**** CONTENUTO DEI DATI ****

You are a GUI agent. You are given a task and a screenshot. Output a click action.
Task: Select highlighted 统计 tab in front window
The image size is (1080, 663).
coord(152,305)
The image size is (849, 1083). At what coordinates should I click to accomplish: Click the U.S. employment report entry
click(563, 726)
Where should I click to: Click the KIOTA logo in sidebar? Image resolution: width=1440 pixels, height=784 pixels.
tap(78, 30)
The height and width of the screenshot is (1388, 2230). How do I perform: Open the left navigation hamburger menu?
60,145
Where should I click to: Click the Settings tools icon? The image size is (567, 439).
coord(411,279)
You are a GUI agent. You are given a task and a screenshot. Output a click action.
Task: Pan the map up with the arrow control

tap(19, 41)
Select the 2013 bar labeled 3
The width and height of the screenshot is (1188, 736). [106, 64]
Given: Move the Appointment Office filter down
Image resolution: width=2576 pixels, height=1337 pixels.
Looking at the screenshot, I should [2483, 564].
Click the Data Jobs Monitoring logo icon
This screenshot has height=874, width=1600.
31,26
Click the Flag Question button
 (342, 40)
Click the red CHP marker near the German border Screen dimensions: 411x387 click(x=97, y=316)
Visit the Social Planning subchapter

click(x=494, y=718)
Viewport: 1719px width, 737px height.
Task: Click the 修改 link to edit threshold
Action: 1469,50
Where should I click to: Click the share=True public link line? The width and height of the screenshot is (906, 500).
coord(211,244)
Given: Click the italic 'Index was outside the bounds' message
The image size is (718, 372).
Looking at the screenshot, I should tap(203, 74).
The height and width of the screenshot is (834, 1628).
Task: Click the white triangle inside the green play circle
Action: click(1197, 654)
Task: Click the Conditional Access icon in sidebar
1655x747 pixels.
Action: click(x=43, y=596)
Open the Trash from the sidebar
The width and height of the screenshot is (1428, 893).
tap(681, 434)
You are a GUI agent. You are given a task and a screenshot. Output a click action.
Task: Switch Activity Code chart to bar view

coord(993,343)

****

[DETTAGLI ESERCIZIO] Riproduci tutte le voci riportate sopra, riga per riga e senza alcuna modifica.

[RISPOSTA AL COMPITO]
You are a GUI agent. You are given a task and a screenshot. Output a click action.
Task: Select highlighted 统计 tab in front window
The image size is (1080, 663).
coord(152,305)
The image size is (849, 1083). At what coordinates should I click to accomplish: Click the U.S. employment report entry
click(563, 726)
Where should I click to: Click the KIOTA logo in sidebar? Image resolution: width=1440 pixels, height=784 pixels.
tap(78, 30)
The height and width of the screenshot is (1388, 2230). How do I perform: Open the left navigation hamburger menu?
60,145
Where should I click to: Click the Settings tools icon? The image size is (567, 439).
coord(411,279)
You are a GUI agent. You are given a task and a screenshot. Output a click action.
Task: Pan the map up with the arrow control

tap(19, 41)
Select the 2013 bar labeled 3
The width and height of the screenshot is (1188, 736). [106, 64]
Given: Move the Appointment Office filter down
Image resolution: width=2576 pixels, height=1337 pixels.
Looking at the screenshot, I should [2483, 564].
Click the Data Jobs Monitoring logo icon
This screenshot has height=874, width=1600.
31,26
Click the Flag Question button
 (342, 40)
Click the red CHP marker near the German border Screen dimensions: 411x387 click(x=97, y=316)
Visit the Social Planning subchapter

click(x=494, y=718)
Viewport: 1719px width, 737px height.
Task: Click the 修改 link to edit threshold
Action: 1469,50
Where should I click to: Click the share=True public link line? The width and height of the screenshot is (906, 500).
coord(211,244)
Given: Click the italic 'Index was outside the bounds' message
The image size is (718, 372).
Looking at the screenshot, I should tap(203, 74).
The height and width of the screenshot is (834, 1628).
Task: Click the white triangle inside the green play circle
Action: click(1197, 654)
Task: Click the Conditional Access icon in sidebar
1655x747 pixels.
Action: click(x=43, y=596)
Open the Trash from the sidebar
The width and height of the screenshot is (1428, 893).
tap(681, 434)
You are a GUI agent. You are given a task and a screenshot. Output a click action.
Task: Switch Activity Code chart to bar view

coord(993,343)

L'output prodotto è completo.